Instruction 1: Could you rewrite the rows from the line with "Where should I" through the line with "pyautogui.click(x=16, y=426)", swapping "Invoices" for "Receipts" and changing nothing else? Leave the pictures out.

Given text:
- - - - - - -

CMB Temperature

CMB Temperature

After the Big Bang, the universe was a hot, dense plasma of photons, electrons, and protons. As the universe expanded and cooled, photons decoupled from matter at recombination (z ≈ 1089, T ≈ 3000 K). These photons now form the Cosmic Microwave Background (CMB) — the oldest light in the universe — at a temperature of T₀ = 2.725 K.

Temperature Scaling with Redshift

As the universe expands, the photon temperature scales inversely with the scale factor:

$T(z) = T_0 \cdot (1 + z)$

At recombination (z = 1089): T ≈ 2970 K.

Photon Number Density

The photon number density is given by the Bose-Einstein distribution:

$n_\gamma = \frac{2\zeta(3)}{\pi^2} \left(\frac{k_B T}{\hbar c}\right)^3$

where ζ(3) ≈ 1.20206 is the Apéry constant. At T₀ = 2.725 K, this gives roughly 411 photons/cm³ — outnumbering baryons by a factor of ~10⁹.

- - - - - - -

Data in this exercise:
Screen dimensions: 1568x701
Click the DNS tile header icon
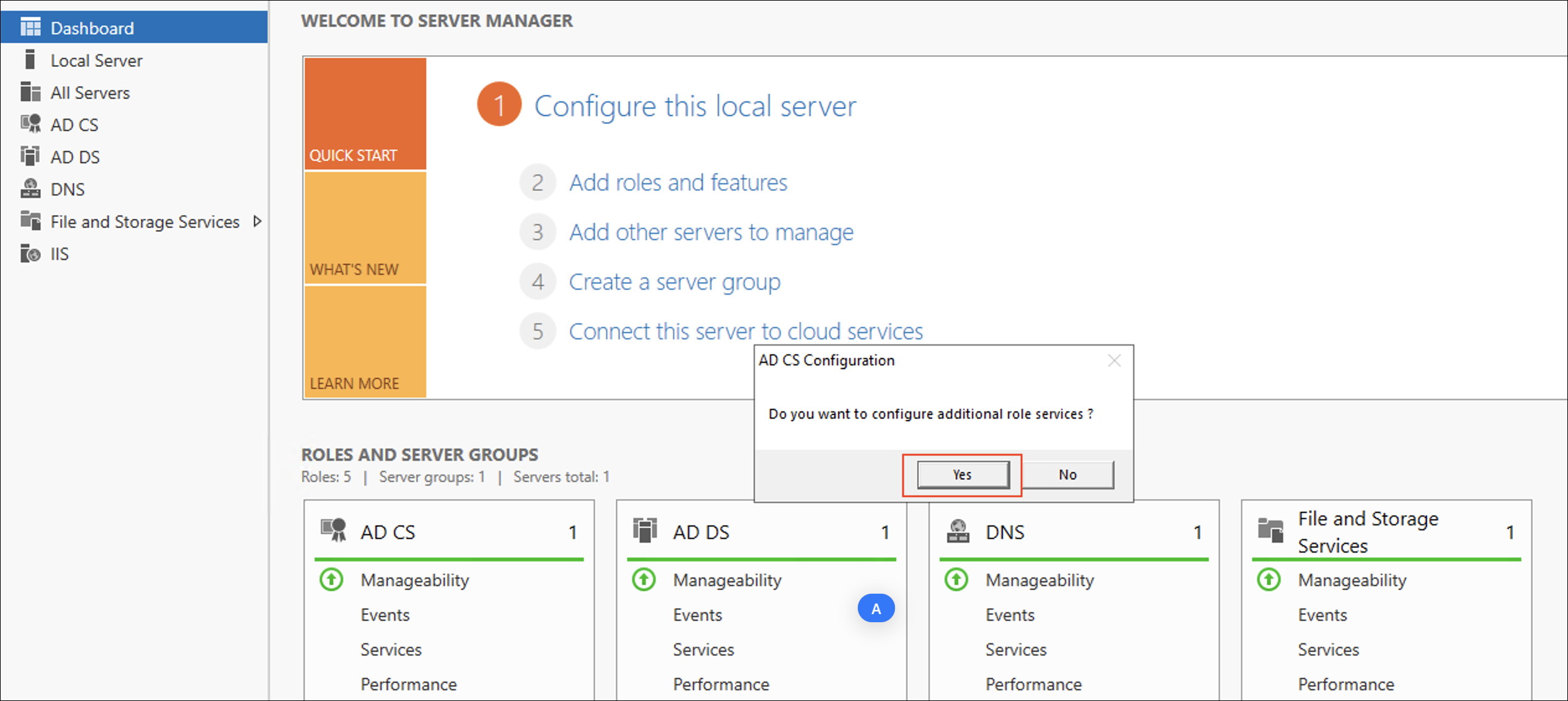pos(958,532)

- - - - - - -

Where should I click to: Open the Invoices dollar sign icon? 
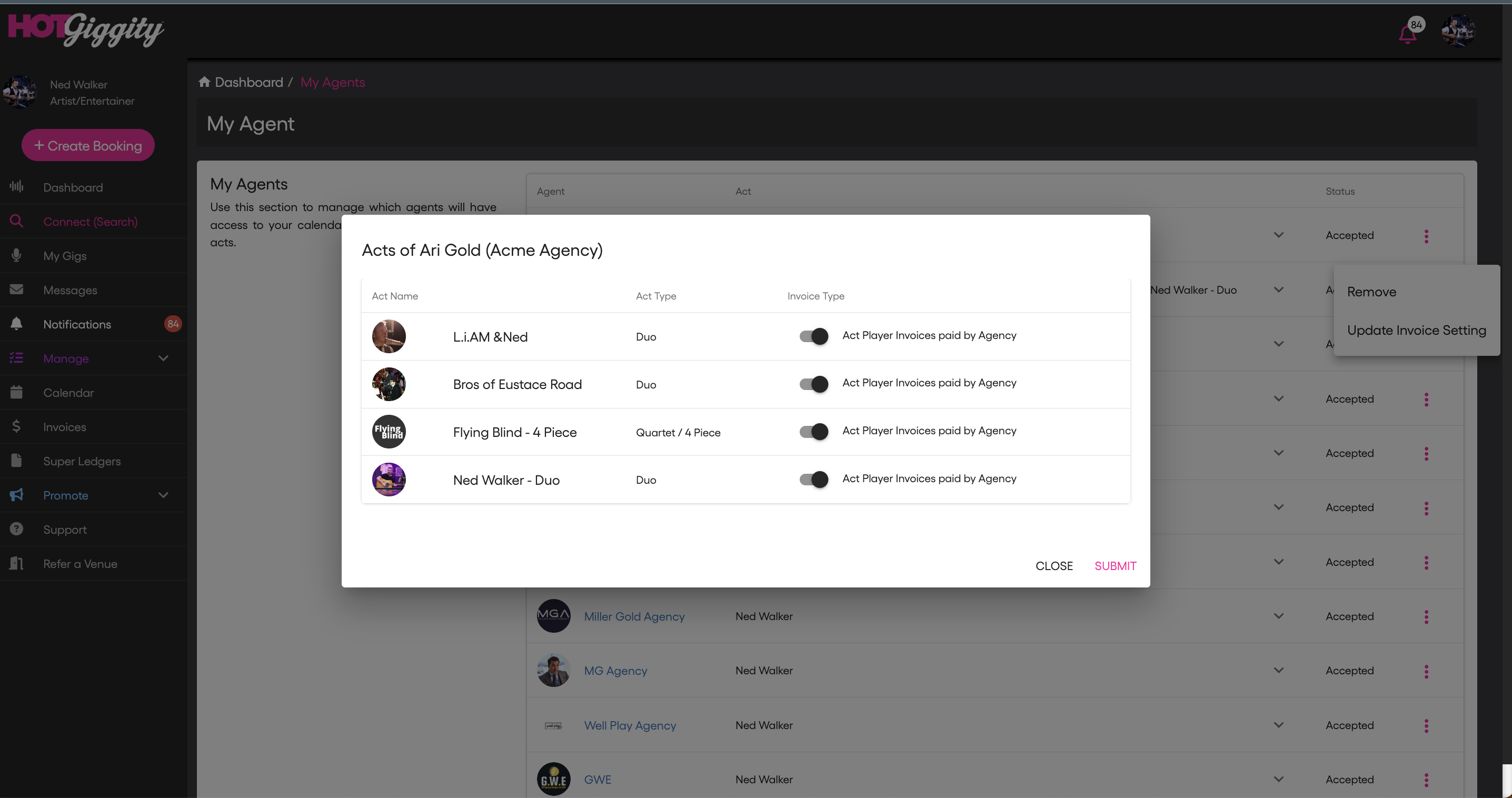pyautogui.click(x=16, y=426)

- - - - - - -

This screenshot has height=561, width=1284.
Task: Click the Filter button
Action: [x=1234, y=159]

- - - - - - -

Instruction 2:
Based on the CMB temperature text:
(a) At what redshift did photons decouple from matter at recombination?
(b) What is the approximate value of the Apéry constant ζ(3)?
(c) Roughly how many photons per cubic centimeter are there at T₀ = 2.725 K?

Correct answer 1:
Where should I click to: Open the Receipts dollar sign icon? 
pyautogui.click(x=16, y=426)

Correct answer 2:
(a) z ≈ 1089
(b) ζ(3) ≈ 1.20206
(c) Roughly 411 photons/cm³